4.3 - Residuals vs. Predictor Plot

An alternative to the residuals vs. fits plot is a "residuals vs. predictor plot." It is a scatter plot of residuals on the y-axis and the predictor (x) values on the x-axis. For a simple linear regression model, if the predictor on the x-axis is the same predictor that is used in the regression model, the residuals vs. predictor plot offers no new information to that which is already learned by the residuals vs. the fits plot. On the other hand, if the predictor on the x-axis is a new and different predictor, the residuals vs. predictor plot can help to determine whether the predictor should be added to the model (and hence a multiple regression model used instead).

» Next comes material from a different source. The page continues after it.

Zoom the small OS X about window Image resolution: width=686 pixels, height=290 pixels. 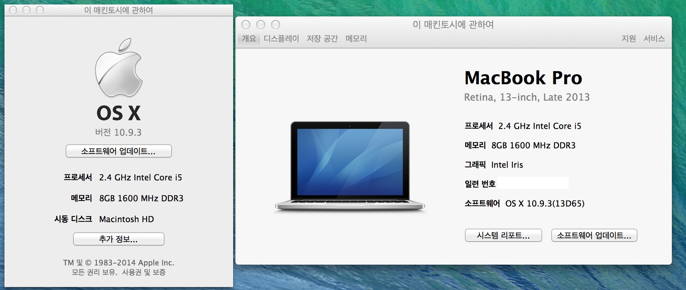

The interpretation of a "residuals vs. predictor plot" is identical to that of a "residuals vs. fits plot." That is, a well-behaved plot will bounce randomly and form a roughly horizontal band around the residual = 0 line. And, no data points will stand out from the basic random pattern of the other residuals.

Here's the residuals vs. predictor plot for the data set's simple linear regression model with arm strength as the response and level of alcohol consumption as the predictor:

residual vs alcohol plot

Note that, as defined, the residuals appear on the y-axis and the predictor values — the lifetime alcohol consumptions for the men — appear on the x-axis. Now, you should be able to look back at the scatter plot of the data:

strength vs alcohol plot

and the residuals vs. fits plot:

residual vs fitted value plot

to see how the data points there correspond to the data points in the residuals versus predictor plot:

residual vs alcohol plot

The five red data points should help you out again. The alcohol consumption of the five men is about 40, and hence why the points now appear on the "right side" of the plot. In essence, for this example, the residuals vs. predictor plot is just a mirror image of the residuals vs. fits plot. The residuals vs. predictor plot offers no new information.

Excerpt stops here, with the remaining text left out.